A Room With A View 2

Tom Palin
View Two, 23 Mathew Street (17th January –9th February 2008)

Reviewed by Amanda DeAngeles

Painter, art historian, and lecturer Tom Palin opens the European cultural year with a large body of work at an independent gallery in the heart of the city of Liverpool.

View Two Gallery has launched its exhibition programme for the year 2008, so what better time than now to collect a brochure and peruse the gallery at your leisure?

Gallery owner Ken Martin, himself an artist and an architect, has an instinct to bring to the fore the most diverse, interesting and talented artists around. Works are exhibited on three floors, but the gallery’s gem is a bright, top-floor, almost square room, set beyond a small bar area.

This space first came to my attention when invited to attend an evening of acoustic music. I was exhilarated to find a sanctuary from the usual ground-level chaos of one of the busiest nightlife areas of town, and have attended many such events since. Soon, a regular change of exhibits and artists (both local and international) became familiar names.
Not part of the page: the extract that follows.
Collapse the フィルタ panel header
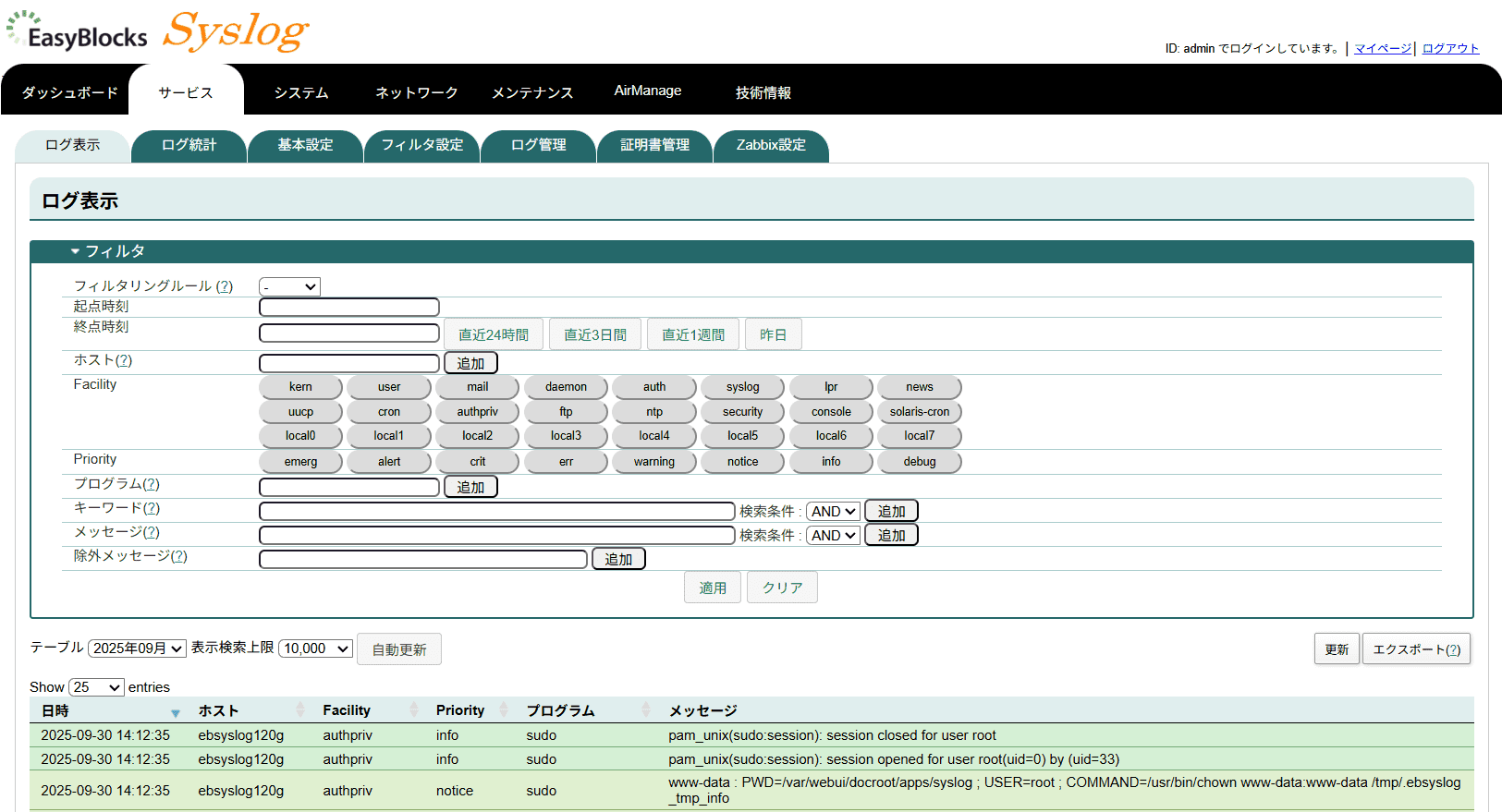1502x812 pixels. coord(108,251)
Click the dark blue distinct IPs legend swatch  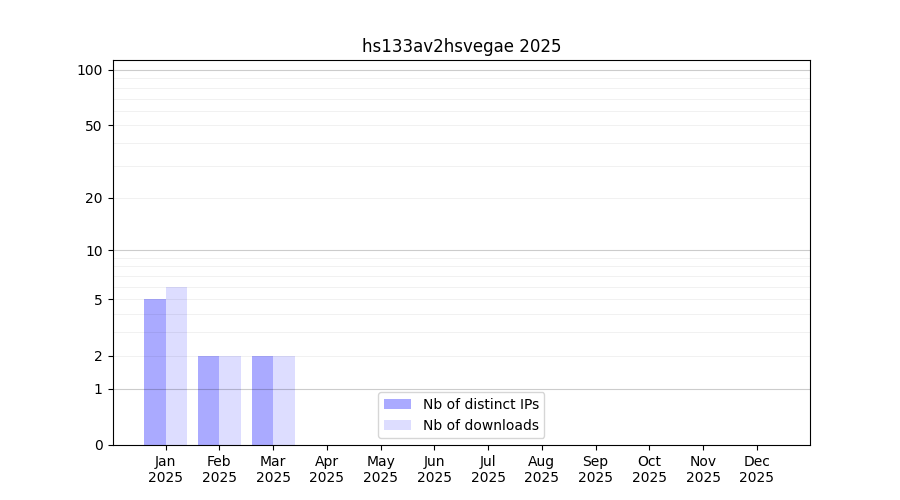[397, 404]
Matthew Wilde and Mike Absalom come to mind for their works centred on the European City of Culture theme.

Tom Palin, from across the Mersey in Wirral, uses predominantly oil on board or canvas. Aside from a few, brightly coloured works with acrylic, he has used layers of oil to add pitted features to what is already there in form. Although most of the phenomenal, sixty-seven works for this solo exhibition are small paintings, with a room to view a room inside or outside, no single work is an obvious cliché of Liverpool per se.

A prolific artist, Palin shows light in muted colour, and very much stamps his own style over endless features represented or repeated in many of his works. Lamplight, windows, landscapes, and ‘Masquerade’ - a large work - encapsulate elements of his other paintings.
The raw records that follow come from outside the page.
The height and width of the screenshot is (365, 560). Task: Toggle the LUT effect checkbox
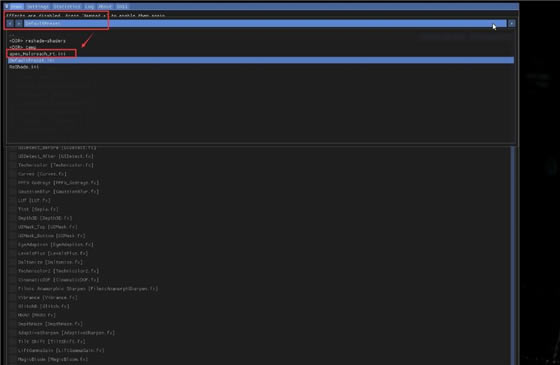tap(13, 200)
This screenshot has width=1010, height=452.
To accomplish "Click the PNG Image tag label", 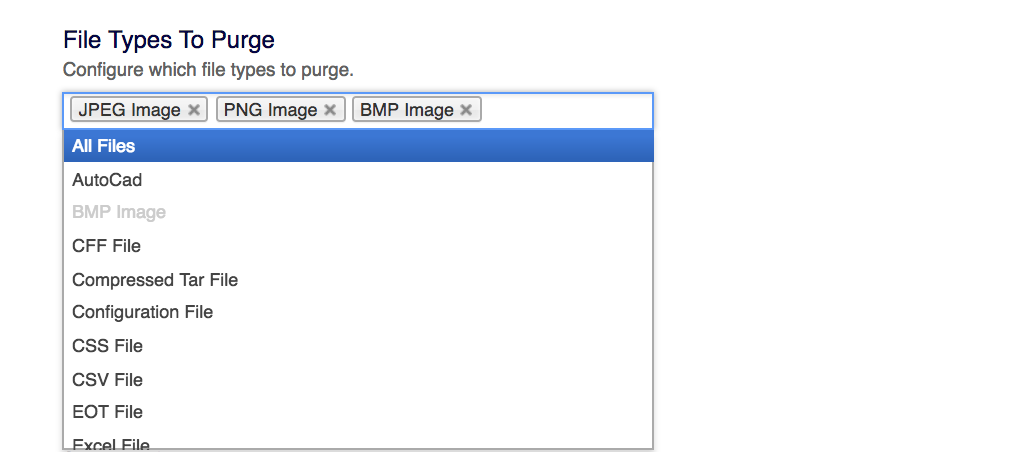I will click(x=270, y=110).
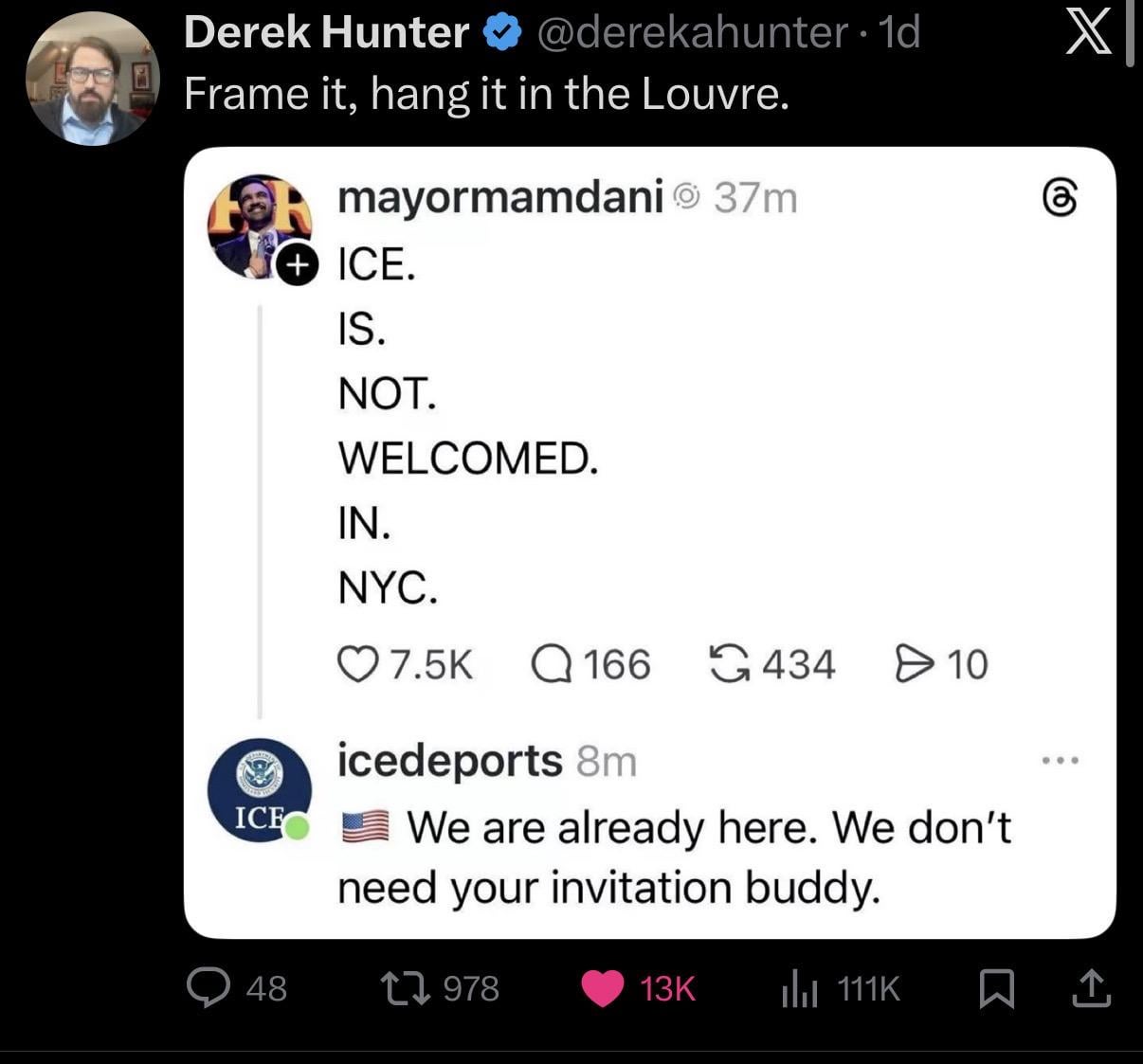Image resolution: width=1143 pixels, height=1064 pixels.
Task: Open the @derekahunter handle link
Action: 693,33
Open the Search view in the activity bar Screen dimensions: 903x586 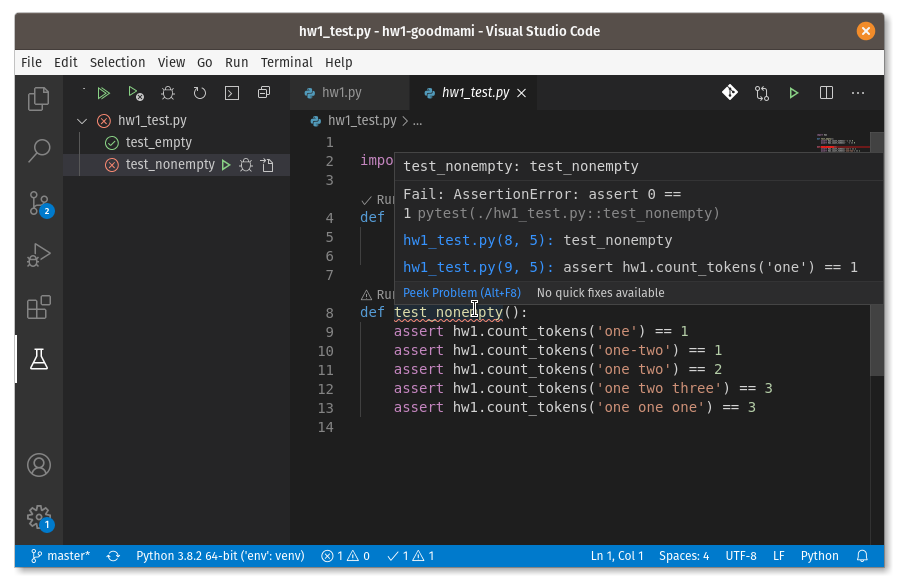(38, 150)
Vertical and horizontal lines, along with invisible edges fabricated in the viewers mind seem to mix abstract with fantasy and whim in a dreamlike manner.

He has an obvious sense of humour in showing a tiny work - ‘The Van’ - next to his largest painting ‘From the Van’, bringing together a grounded romanticism. Look out for some optical illusions.

All works are available to purchase from the gallery.